Along with gorging on festive food and watching TV, people spend much of the Christmas period simply lounging about at home, and that’s reflected in their use of the internet.
A look at Google Trends sheds light on what Brits were searching for on Christmas Day and Boxing Day, most of which can be broken up into a handful of categories. While some of it may seem trivial, it may offer you some inspiration for content and get you thinking about how you can piggyback on hot topics.
Particularly on Christmas Day, Google users appear to have been tuned into their TVs. The Queen’s Christmas speech drew 7.4 million viewers and was the fifth most Googled topic, but just ahead of this in the Google stakes was the BBC’s showing of Mary Poppins Returns.

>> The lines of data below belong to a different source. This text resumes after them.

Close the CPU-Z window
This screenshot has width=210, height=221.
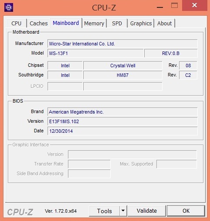pos(194,5)
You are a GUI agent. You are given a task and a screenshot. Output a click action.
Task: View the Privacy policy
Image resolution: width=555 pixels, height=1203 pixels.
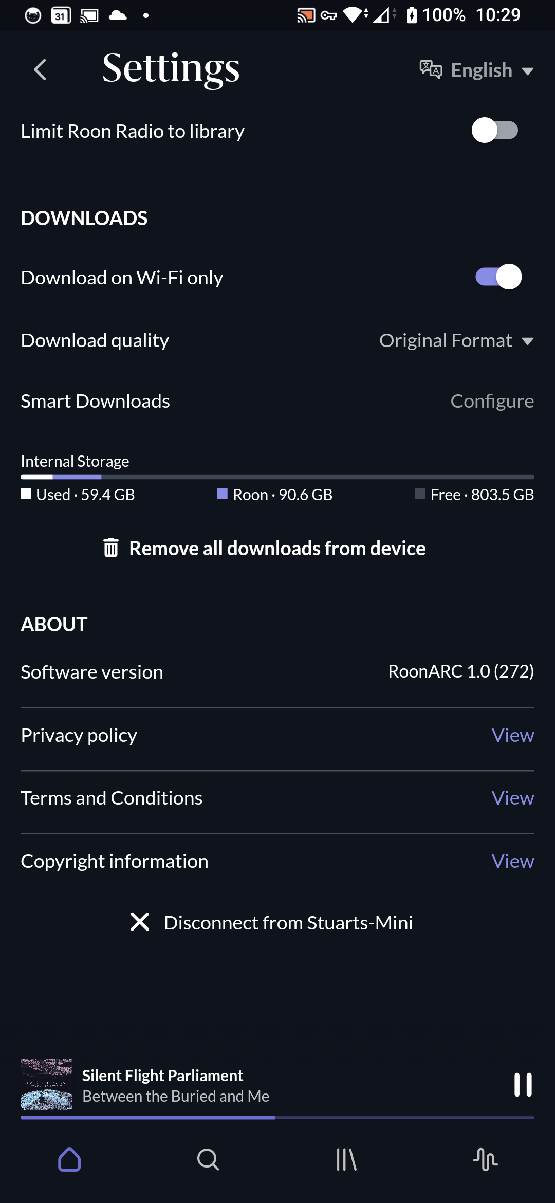(x=513, y=735)
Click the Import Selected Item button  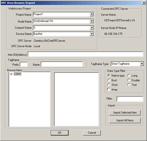tap(125, 113)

Several other seasonal screenings made the top 20 for December 25, including EastEnders, It’s A Sin, Call the Midwife and the evergreen Christmas favourites Morecambe and Wise.
Depending on the type of business you run, you may be able to tweet or post along as you’re watching the most popular programmes. For example, a reference to Mary Poppins might work well if you offer childcare services, or if you have company-branded umbrellas.
Shopping and product info
Think Black Friday has led to the end of the traditional Boxing Day sales? Google Trends suggests otherwise, with “Boxing Day sales” being Christmas Day’s biggest search. It’s also notable that even though it was now too late for Christmas shopping, people were obviously searching for items they had received as gifts, with Nintendo Switch, AirPods, Apple Watch and iPhone 13 among the top searches.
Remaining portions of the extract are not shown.